Given task: Report each line in the items below that contains the word "callout", copying every such line in full.

== Material provided ==

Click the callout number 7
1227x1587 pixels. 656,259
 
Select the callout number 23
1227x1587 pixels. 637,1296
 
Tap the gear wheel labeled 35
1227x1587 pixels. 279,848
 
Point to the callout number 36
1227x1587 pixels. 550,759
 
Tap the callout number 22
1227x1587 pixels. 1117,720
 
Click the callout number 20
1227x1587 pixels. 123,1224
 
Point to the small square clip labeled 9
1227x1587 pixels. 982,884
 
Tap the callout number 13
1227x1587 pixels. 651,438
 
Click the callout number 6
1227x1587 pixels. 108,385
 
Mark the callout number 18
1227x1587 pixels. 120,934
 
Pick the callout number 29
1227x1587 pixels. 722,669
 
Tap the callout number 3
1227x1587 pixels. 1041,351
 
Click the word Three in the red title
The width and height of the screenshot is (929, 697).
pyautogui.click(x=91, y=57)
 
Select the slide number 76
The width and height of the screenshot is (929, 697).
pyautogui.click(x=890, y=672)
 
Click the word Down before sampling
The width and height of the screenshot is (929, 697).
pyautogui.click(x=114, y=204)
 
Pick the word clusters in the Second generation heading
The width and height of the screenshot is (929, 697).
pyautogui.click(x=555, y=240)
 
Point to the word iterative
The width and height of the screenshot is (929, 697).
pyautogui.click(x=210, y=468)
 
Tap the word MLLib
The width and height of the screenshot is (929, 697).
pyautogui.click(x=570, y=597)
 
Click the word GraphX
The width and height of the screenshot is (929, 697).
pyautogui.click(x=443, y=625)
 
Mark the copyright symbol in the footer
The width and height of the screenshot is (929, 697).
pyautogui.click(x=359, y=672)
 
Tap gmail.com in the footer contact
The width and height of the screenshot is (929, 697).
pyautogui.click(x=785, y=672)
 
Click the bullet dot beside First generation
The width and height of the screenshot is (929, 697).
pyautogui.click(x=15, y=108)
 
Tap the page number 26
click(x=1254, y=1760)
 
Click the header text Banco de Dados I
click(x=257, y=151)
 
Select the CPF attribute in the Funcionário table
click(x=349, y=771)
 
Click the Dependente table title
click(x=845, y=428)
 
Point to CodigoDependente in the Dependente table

===

Correct answer:
Click the callout number 7
Select the callout number 23
Point to the callout number 36
Tap the callout number 22
Click the callout number 20
Tap the callout number 13
Click the callout number 6
Mark the callout number 18
Pick the callout number 29
Tap the callout number 3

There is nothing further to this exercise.